Apa yang Terjadi pada Mobil Listrik Setelah 10 Tahun Pemakaian
Apa yang Terjadi pada Mobil Listrik Setelah 10 Tahun Pemakaian--
RADARLEBONG.ID-Dalam industri otomotif, usia 10 tahun merupakan titik krusial di mana kendaraan mulai keluar dari kondisi standar pabrik.
Pada mobil konvensional, fase ini identik dengan penurunan kompresi mesin, peningkatan konsumsi bahan bakar, transmisi yang mulai kasar, serta biaya perawatan yang semakin terasa.
Mobil listrik berada pada jalur penuaan yang berbeda karena tidak bergantung pada proses mekanik kompleks berbasis pembakaran.
Pola Penuaan Mobil Listrik yang Bersifat Elektrik
BACA JUGA:Alasan Toyota Kijang Super Dikenal Mobil Bandel, Tangguh dan Serbaguna
Mobil listrik tidak menua secara mekanis, melainkan secara elektrik. Komponen utama yang mengalami penuaan adalah baterai, namun penuaan ini bersifat gradual dan dapat diprediksi. Baterai tidak rusak mendadak, melainkan mengalami degradasi kapasitas seiring waktu dan siklus penggunaan.
Degradasi Baterai dan Siklus Kimia
Setiap proses pengisian, pengosongan, pemanasan, dan pendinginan baterai memicu perubahan mikrostruktur kimia. Fenomena ini dikenal sebagai cycle aging dan calendar aging. Data lapangan global menunjukkan tingkat degradasi rata-rata sekitar 1–3% per tahun, sehingga setelah 10 tahun kapasitas baterai yang tersisa berada di kisaran 65–80%.
Dampak Degradasi terhadap Pengalaman Berkendara
Penurunan kapasitas baterai berdampak langsung pada jarak tempuh. Mobil tetap dapat digunakan, namun fleksibilitas perjalanan berkurang. Pengemudi perlu melakukan perencanaan rute yang lebih matang, dan rasa percaya diri saat melakukan perjalanan jarak jauh ikut menurun.
Perilaku Pengguna sebagai Faktor Percepatan Kerusakan
Banyak kasus degradasi baterai yang lebih cepat bukan disebabkan oleh usia, melainkan kebiasaan pengguna. Praktik seperti pengisian cepat setiap hari, mengisi baterai hingga 100% secara terus-menerus, membiarkan baterai kosong dalam waktu lama, serta memarkir kendaraan di suhu ekstrem terbukti mempercepat penurunan kesehatan baterai. Kurangnya edukasi menjadi faktor utama munculnya pola penggunaan yang tidak ideal.

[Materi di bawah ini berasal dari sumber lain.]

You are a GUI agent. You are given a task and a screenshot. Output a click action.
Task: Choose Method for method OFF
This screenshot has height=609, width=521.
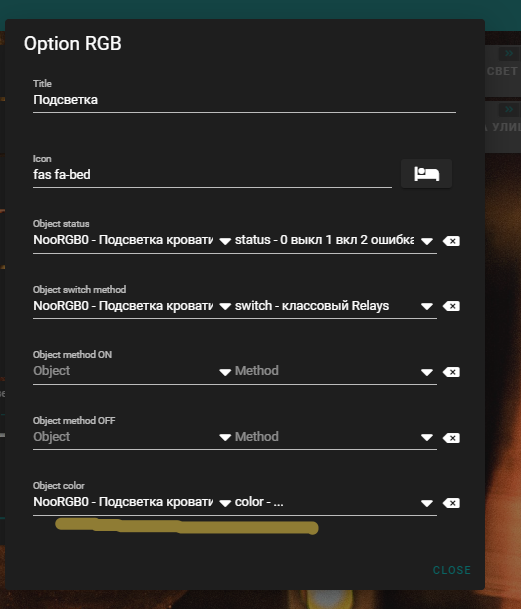pos(334,437)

Realita Biaya Penggantian dan Perbaikan Baterai
Baterai sering dianggap sebagai komponen paling mahal pada mobil listrik. Secara teknis, baterai terdiri dari modul-modul terpisah. Dalam banyak kasus, kerusakan hanya terjadi pada sebagian modul, sehingga memungkinkan perbaikan parsial tanpa perlu mengganti seluruh unit. Selain itu, tren harga baterai menunjukkan penurunan signifikan dalam satu dekade terakhir dan diproyeksikan terus turun, sehingga biaya di masa depan tidak dapat disamakan dengan kondisi saat ini.